▸ **Problem to solve**
Would you transcribe the records below from the line with "This screenshot has" to the line with "The image size", ends included, exactly and with nothing more, leaving the pictures out?

▸ **Data listing**

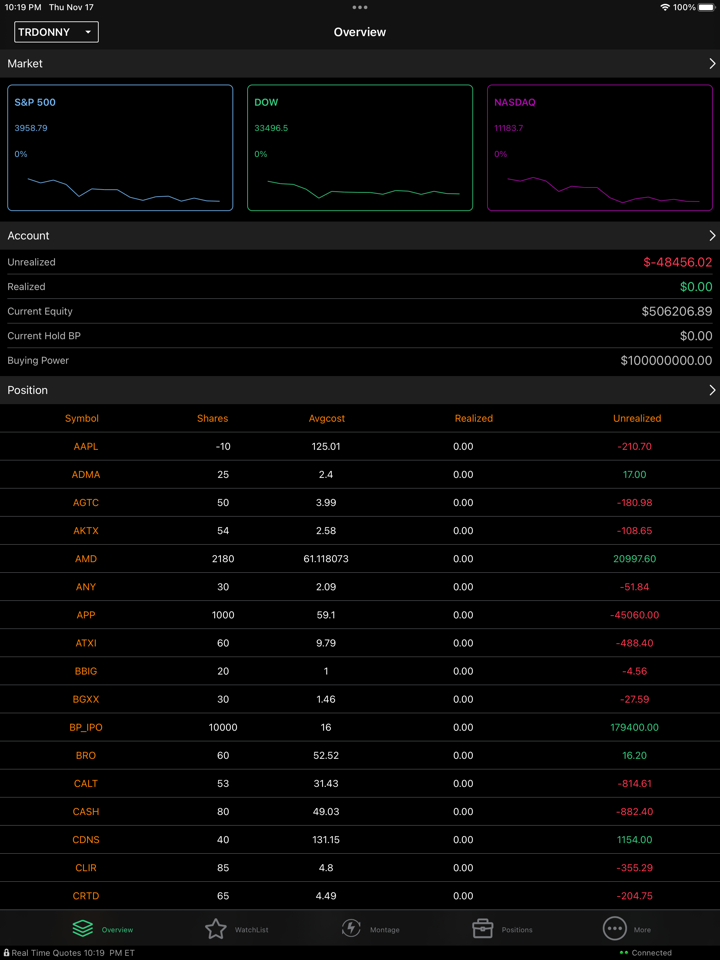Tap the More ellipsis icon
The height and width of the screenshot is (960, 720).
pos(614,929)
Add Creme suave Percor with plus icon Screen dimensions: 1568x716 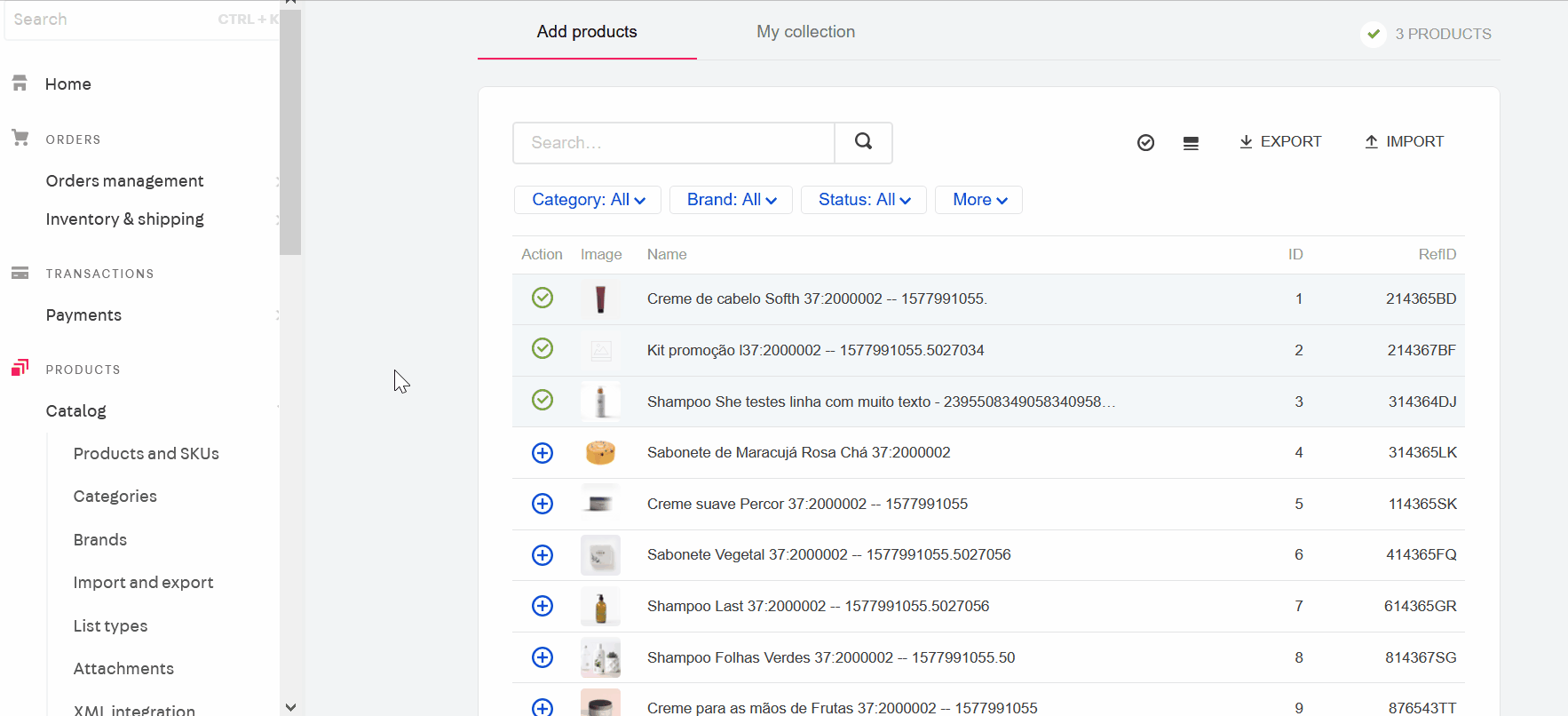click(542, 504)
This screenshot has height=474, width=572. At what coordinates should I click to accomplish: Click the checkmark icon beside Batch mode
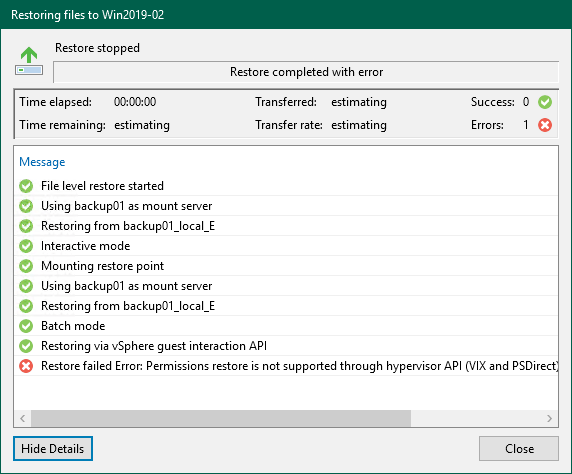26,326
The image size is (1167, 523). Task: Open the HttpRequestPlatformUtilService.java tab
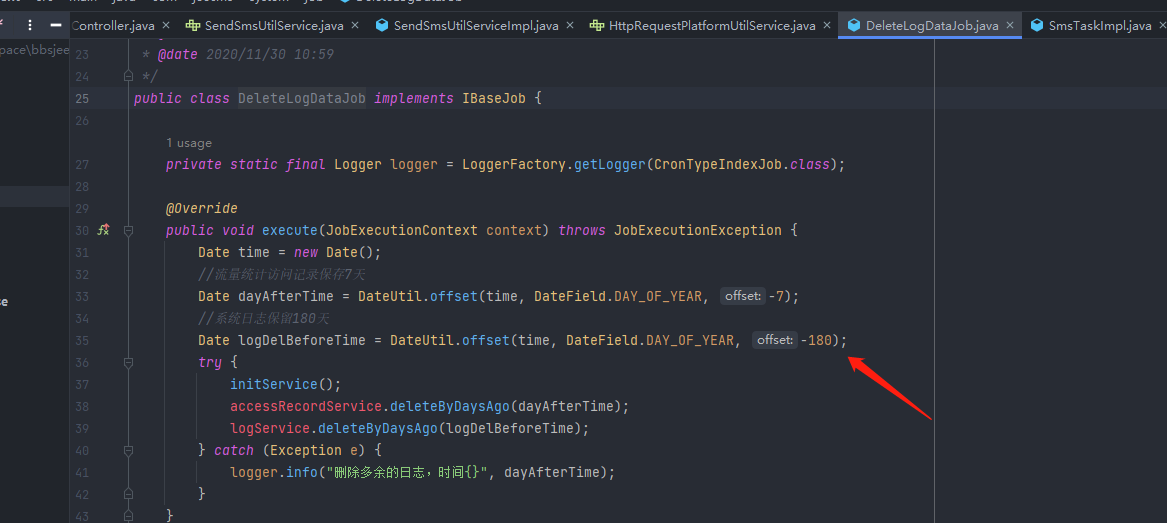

==

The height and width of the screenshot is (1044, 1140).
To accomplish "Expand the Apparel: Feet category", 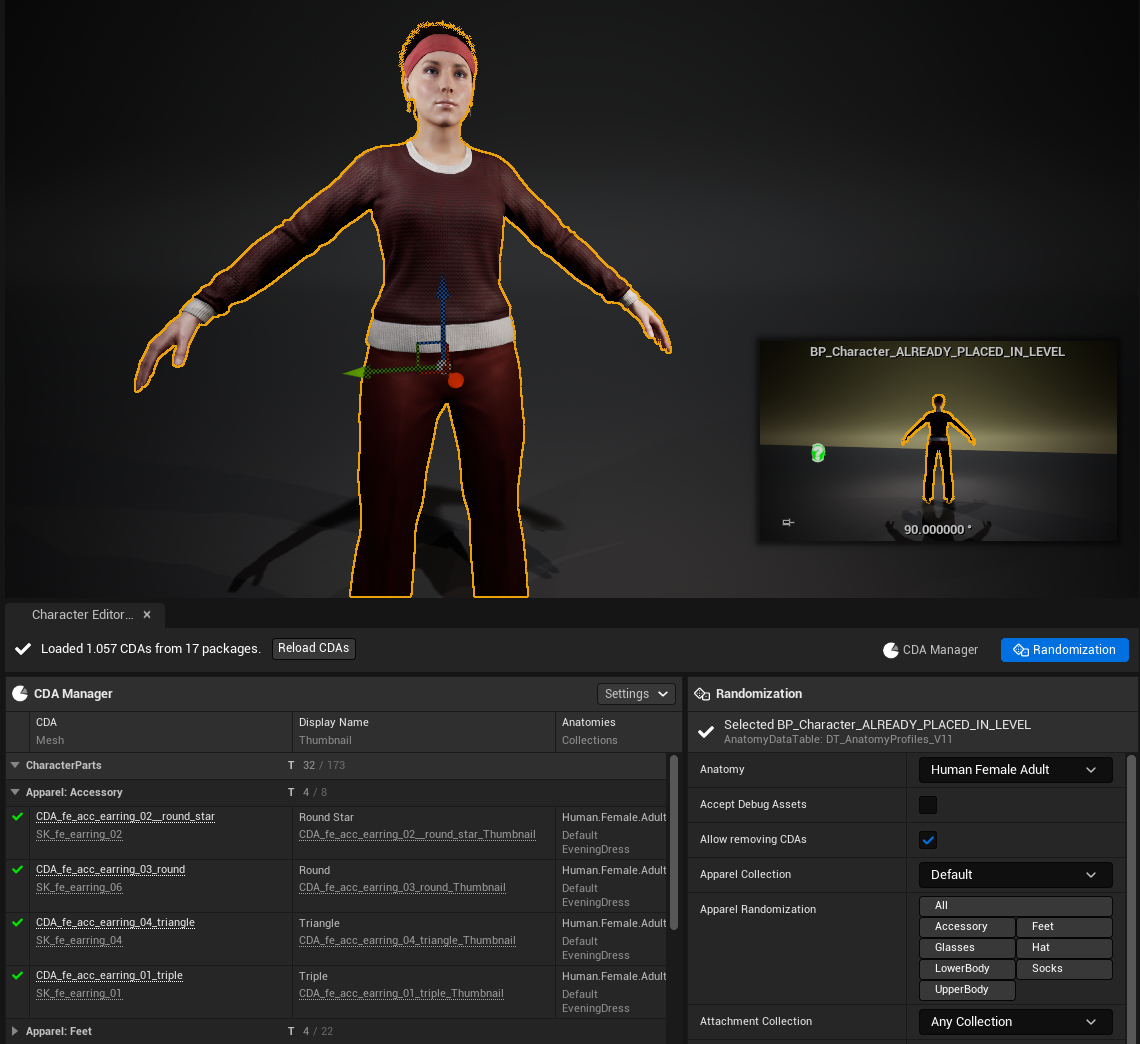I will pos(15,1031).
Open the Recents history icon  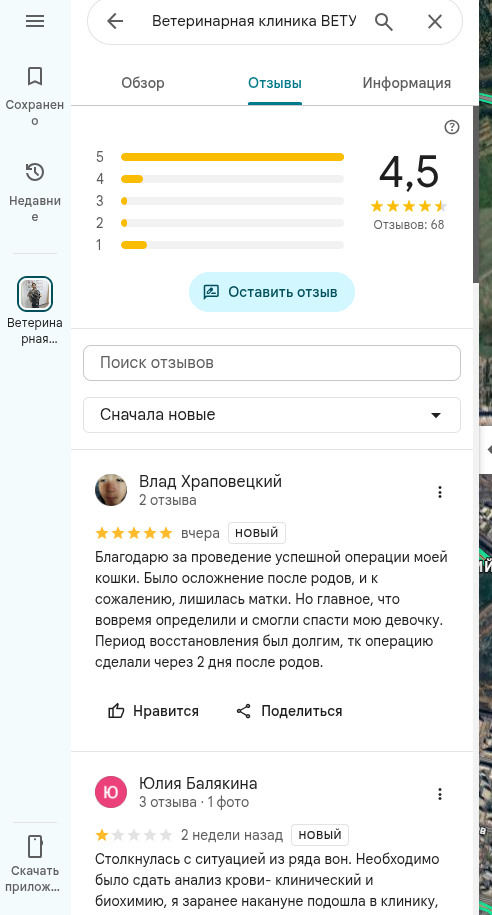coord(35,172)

▸ **Task output**
This screenshot has height=474, width=572. At what coordinates should I click to accomplish: Click the checkmark icon beside Batch mode
26,326
The image size is (1167, 523). Task: Open the HttpRequestPlatformUtilService.java tab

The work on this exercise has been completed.